## Work instructions:
Render every line of the items below as a numbered list, omitting any blank lines.

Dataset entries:

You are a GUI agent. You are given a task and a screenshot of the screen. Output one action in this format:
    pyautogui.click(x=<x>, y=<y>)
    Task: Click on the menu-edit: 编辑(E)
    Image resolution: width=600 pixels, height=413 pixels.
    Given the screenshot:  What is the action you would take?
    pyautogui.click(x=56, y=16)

## Reply to the task:
1. You are a GUI agent. You are given a task and a screenshot of the screen. Output one action in this format:
2.     pyautogui.click(x=<x>, y=<y>)
3.     Task: Click on the menu-edit: 编辑(E)
4.     Image resolution: width=600 pixels, height=413 pixels.
5.     Given the screenshot:  What is the action you would take?
6.     pyautogui.click(x=56, y=16)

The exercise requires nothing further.